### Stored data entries
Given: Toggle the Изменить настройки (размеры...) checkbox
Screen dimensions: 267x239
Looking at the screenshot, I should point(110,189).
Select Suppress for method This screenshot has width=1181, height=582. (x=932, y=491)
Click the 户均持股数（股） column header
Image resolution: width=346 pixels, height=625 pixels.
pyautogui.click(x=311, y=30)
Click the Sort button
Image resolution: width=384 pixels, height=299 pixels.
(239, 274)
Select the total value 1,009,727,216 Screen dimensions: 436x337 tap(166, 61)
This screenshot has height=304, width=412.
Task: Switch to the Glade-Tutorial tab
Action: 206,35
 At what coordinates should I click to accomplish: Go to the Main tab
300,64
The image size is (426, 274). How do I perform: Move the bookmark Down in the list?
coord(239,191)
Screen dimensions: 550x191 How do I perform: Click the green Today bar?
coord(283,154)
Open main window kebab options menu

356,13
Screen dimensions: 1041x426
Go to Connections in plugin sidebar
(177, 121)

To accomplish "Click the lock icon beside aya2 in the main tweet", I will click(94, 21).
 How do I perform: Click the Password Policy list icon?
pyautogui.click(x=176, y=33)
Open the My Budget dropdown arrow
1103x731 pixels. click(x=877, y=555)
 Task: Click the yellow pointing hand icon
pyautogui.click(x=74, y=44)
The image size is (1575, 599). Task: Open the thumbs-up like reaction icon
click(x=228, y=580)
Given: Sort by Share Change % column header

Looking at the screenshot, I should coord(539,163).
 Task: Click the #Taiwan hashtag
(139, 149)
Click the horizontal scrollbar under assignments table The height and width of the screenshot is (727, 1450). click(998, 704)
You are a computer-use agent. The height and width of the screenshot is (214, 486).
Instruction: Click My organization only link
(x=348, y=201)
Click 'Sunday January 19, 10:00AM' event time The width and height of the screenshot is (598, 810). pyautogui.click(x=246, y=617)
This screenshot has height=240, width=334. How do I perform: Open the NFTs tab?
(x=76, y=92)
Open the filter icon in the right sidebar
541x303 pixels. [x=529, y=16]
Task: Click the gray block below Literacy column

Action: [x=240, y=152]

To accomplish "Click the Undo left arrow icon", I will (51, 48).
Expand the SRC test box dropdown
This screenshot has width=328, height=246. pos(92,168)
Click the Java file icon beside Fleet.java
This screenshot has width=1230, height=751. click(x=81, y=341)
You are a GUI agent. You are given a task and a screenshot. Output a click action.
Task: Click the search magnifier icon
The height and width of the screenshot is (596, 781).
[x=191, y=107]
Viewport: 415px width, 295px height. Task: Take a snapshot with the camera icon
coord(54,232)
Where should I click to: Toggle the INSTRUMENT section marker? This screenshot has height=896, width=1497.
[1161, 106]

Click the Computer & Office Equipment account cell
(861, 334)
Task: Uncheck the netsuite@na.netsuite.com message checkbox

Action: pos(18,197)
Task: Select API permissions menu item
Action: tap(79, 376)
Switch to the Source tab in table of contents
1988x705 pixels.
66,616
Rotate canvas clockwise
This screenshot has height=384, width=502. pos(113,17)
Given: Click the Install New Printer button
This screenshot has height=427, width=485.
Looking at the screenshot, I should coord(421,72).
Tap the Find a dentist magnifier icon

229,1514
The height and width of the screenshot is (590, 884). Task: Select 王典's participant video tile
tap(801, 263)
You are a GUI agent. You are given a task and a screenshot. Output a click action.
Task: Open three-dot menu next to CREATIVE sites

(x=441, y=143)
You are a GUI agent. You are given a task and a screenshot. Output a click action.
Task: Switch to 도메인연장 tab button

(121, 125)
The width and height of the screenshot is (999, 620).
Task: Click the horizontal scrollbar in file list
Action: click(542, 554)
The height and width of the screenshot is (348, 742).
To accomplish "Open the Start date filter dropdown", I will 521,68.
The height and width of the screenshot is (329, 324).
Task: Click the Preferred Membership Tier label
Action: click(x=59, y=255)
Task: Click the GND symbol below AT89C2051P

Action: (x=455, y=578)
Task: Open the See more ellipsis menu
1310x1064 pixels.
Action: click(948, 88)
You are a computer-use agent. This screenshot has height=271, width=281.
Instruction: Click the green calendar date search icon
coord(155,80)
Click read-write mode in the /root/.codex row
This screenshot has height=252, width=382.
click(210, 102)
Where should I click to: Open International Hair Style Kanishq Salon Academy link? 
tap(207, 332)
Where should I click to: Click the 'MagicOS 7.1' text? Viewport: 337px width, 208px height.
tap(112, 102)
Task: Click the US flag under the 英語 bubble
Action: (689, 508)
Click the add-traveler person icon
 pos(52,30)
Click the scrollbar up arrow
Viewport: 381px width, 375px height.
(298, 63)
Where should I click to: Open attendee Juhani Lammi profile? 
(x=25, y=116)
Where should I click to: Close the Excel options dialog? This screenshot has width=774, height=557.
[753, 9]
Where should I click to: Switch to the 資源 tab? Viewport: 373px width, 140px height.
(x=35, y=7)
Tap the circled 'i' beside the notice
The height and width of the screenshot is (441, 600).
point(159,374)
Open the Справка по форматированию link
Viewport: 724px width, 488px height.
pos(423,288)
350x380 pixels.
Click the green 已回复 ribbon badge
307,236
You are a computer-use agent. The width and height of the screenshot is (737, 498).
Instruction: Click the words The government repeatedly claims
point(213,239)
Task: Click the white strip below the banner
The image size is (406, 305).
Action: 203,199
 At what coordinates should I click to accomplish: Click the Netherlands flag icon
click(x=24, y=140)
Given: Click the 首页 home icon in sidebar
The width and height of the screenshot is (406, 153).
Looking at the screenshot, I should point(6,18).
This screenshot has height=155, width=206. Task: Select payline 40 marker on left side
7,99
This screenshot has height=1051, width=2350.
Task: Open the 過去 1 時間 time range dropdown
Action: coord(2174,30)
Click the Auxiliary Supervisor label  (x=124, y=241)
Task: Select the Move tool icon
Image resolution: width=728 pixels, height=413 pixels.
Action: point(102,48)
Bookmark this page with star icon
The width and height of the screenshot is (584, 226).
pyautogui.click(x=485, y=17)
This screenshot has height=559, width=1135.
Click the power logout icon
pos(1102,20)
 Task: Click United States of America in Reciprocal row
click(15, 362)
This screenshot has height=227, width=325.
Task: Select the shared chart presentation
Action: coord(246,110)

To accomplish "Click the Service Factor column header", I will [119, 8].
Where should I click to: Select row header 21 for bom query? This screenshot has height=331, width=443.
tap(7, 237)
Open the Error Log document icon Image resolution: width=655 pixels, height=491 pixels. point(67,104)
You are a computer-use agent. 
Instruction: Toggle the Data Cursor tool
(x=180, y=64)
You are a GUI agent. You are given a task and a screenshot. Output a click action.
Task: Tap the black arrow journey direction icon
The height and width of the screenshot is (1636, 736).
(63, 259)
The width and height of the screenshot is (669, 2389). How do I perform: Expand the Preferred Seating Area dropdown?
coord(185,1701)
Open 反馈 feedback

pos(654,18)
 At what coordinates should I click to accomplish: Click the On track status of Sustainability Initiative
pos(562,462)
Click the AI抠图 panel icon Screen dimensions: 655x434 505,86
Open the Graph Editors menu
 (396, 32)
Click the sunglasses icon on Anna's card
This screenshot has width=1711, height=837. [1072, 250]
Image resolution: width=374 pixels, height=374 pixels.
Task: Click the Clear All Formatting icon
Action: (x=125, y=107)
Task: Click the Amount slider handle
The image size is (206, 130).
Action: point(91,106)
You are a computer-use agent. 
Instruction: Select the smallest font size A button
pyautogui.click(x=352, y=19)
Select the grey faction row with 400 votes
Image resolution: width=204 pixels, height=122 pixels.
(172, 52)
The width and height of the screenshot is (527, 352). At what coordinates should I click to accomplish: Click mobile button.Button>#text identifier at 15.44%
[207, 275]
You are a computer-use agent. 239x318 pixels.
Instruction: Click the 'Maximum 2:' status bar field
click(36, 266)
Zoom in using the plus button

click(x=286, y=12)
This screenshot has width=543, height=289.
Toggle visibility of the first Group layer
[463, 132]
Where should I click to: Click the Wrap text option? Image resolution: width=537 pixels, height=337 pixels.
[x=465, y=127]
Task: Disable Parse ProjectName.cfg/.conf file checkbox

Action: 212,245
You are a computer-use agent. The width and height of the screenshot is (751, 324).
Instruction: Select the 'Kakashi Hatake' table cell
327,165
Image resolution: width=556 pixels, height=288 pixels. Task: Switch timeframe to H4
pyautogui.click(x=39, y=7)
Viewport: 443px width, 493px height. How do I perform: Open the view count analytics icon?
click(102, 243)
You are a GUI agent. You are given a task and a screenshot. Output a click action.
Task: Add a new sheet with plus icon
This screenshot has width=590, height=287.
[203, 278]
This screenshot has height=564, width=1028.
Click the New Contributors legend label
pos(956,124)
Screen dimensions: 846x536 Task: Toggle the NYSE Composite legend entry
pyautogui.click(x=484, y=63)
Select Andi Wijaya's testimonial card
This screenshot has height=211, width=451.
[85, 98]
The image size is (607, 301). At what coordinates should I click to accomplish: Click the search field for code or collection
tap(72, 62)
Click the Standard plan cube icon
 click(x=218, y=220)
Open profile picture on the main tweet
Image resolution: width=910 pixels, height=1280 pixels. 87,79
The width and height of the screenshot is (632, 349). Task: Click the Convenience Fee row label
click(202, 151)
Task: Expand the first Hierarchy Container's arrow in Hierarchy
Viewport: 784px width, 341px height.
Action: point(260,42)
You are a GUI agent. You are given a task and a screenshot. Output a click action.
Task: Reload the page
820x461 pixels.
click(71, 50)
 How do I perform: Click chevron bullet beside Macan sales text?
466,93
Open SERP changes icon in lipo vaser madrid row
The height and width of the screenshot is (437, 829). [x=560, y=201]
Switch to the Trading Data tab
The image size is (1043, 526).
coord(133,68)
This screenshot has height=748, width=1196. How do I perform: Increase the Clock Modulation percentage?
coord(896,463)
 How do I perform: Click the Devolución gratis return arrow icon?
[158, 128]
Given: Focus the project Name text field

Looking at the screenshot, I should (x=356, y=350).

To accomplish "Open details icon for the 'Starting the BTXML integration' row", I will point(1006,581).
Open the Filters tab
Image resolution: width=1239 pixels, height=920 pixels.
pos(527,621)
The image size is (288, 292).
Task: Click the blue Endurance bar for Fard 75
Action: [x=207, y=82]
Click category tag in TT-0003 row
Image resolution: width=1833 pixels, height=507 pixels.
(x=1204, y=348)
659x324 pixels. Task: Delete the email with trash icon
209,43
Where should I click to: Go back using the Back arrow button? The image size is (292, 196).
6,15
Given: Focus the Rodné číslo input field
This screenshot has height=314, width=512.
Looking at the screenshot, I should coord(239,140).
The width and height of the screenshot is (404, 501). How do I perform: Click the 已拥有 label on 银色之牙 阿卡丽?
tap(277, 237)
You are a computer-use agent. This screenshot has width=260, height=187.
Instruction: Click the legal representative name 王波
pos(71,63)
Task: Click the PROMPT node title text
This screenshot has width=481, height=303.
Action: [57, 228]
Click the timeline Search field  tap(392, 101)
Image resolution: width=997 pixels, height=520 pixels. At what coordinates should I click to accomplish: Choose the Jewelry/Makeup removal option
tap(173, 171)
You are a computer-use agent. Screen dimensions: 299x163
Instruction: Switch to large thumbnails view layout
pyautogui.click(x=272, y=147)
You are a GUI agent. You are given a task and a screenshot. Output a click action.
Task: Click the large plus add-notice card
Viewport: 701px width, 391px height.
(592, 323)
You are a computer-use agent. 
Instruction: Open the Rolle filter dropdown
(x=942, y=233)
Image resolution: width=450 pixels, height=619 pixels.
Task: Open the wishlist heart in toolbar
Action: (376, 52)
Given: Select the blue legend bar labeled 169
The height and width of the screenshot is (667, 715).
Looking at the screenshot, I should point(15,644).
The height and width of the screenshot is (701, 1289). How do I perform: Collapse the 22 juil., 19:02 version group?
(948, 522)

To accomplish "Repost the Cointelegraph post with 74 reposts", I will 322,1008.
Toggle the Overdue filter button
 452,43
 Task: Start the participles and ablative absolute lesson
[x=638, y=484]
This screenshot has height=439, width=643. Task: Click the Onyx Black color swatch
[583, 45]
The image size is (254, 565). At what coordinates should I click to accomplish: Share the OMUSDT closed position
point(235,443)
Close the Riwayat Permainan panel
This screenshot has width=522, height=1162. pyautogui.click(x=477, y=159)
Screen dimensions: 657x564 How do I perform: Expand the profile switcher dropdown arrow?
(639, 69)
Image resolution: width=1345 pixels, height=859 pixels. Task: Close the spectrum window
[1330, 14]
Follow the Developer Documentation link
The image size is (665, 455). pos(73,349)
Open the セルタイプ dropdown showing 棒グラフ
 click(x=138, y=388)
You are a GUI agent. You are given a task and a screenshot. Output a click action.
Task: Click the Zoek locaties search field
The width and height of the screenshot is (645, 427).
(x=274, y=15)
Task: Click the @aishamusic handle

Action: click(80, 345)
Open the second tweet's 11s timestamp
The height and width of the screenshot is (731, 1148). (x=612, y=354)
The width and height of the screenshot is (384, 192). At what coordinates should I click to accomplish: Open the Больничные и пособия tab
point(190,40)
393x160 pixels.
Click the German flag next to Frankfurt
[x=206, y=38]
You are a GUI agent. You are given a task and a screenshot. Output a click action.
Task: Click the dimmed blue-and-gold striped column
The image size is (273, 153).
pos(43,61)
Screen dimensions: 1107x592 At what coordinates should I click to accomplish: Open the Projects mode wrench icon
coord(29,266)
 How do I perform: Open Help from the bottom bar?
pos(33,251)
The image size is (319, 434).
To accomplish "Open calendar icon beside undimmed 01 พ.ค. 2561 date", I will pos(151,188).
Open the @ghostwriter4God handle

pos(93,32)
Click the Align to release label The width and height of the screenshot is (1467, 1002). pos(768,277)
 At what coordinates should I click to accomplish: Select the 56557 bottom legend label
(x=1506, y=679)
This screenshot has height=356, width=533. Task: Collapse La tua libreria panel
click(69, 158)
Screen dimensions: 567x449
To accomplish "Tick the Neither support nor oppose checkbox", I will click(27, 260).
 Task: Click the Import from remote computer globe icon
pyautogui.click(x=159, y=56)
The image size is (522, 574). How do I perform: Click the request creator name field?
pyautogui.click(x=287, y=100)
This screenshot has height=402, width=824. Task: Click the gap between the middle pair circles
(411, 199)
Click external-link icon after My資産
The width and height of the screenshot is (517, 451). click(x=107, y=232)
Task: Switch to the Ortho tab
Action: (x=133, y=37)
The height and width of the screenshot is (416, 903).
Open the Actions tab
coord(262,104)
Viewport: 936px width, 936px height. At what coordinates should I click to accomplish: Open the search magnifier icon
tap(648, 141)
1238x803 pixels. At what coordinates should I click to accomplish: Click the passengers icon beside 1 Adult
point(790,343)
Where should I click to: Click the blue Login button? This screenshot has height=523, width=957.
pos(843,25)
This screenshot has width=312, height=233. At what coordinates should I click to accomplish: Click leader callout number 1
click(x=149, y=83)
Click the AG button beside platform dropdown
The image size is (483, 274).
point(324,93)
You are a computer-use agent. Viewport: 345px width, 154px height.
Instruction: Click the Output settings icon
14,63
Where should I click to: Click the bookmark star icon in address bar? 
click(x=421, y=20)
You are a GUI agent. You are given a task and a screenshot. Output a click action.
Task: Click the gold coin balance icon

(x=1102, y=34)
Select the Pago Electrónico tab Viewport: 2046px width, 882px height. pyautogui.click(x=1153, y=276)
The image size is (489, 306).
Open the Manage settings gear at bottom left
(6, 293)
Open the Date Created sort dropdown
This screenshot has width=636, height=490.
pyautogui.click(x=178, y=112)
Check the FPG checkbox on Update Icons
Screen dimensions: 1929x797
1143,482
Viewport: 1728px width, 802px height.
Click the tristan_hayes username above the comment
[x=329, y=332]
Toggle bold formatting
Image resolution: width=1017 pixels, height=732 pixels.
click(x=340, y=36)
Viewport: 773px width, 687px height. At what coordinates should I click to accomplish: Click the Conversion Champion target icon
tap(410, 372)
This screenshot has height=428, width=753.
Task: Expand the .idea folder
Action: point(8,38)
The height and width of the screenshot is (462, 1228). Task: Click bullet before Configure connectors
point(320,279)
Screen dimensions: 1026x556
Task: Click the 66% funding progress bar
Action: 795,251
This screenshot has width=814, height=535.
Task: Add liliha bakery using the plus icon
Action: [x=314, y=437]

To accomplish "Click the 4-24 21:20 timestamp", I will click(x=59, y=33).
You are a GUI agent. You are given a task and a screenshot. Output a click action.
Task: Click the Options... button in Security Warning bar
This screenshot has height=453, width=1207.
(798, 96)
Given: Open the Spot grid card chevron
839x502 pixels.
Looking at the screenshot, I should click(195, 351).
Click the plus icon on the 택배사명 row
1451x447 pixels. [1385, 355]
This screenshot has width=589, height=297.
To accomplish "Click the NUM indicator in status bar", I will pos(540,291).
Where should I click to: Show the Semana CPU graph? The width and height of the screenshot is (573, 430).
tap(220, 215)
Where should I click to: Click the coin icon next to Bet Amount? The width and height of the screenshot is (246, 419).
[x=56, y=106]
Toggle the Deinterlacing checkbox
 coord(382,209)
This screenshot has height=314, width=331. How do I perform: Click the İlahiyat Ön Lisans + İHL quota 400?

### How to complete this task
Report each line of the entries where the word "notice" occurs.

### Solution to this exercise
Tap the circled 'i' beside the notice
Task: Click the large plus add-notice card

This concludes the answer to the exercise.